Thumbs up? Sentiment Classification using Machine Learning Techniques
Bo Pang, Lillian Lee, Shivakumar Vaithyanathan
TL;DR
The paper investigates automatic sentiment classification of online text, focusing on positive versus negative movie reviews, and evaluates supervised ML approaches on an IMDb-derived corpus to assess the relative difficulty of sentiment versus topic classification. It compares three standard bag-of-features classifiers—Naive Bayes, Maximum Entropy, and Support Vector Machines—using a unified feature representation with 700 positive and 700 negative reviews, negation tagging, and unigram/bigram features in a three-fold cross-validation setup.
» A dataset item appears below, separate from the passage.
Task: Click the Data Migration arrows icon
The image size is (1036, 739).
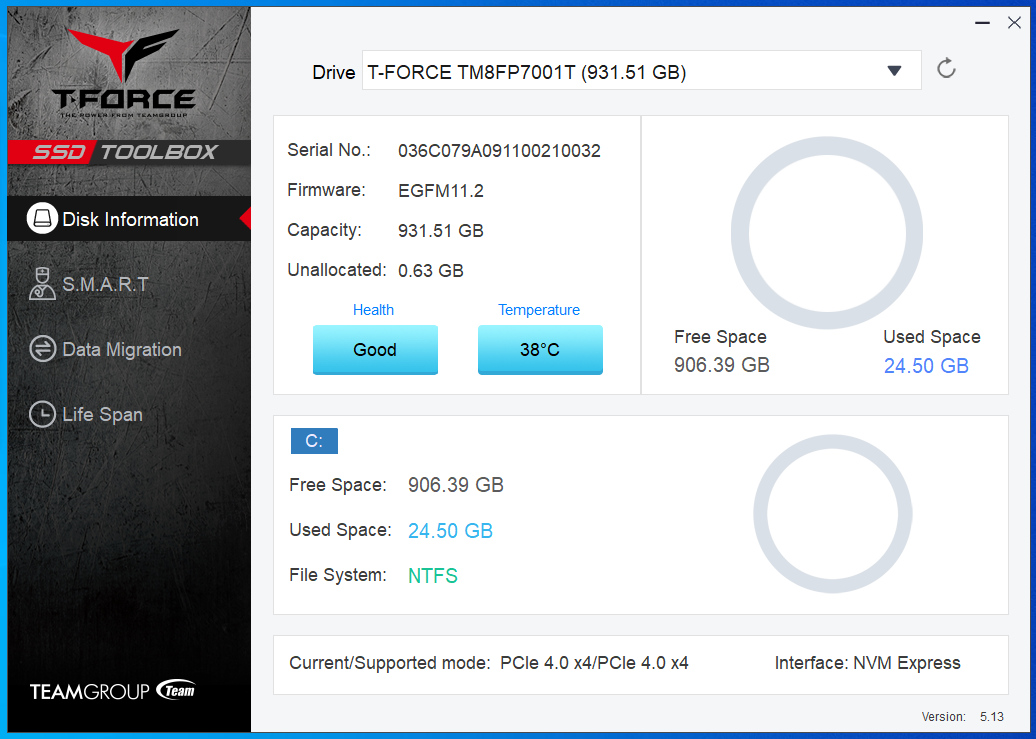Action: pos(42,349)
The results show that supervised methods outperform baselines, with SVM tending to achieve the best performance; unigram presence features are the most effective, while bigrams generally provide little or no gain and can hurt, and POS features offer only modest gains for NB but can degrade SVM. The authors argue that sentiment is subtler than topic cues, highlight the value of corpus-driven features and negation handling, and suggest future work on discourse- and sentence-level analysis to further improve sentiment detection.
Abstract
We consider the problem of classifying documents not by topic, but by overall sentiment, e.g., determining whether a review is positive or negative. Using movie reviews as data, we find that standard machine learning techniques definitively outperform human-produced baselines. However, the three machine learning methods we employed (Naive Bayes, maximum entropy classification, and support vector machines) do not perform as well on sentiment classification as on traditional topic-based categorization. We conclude by examining factors that make the sentiment classification problem more challenging.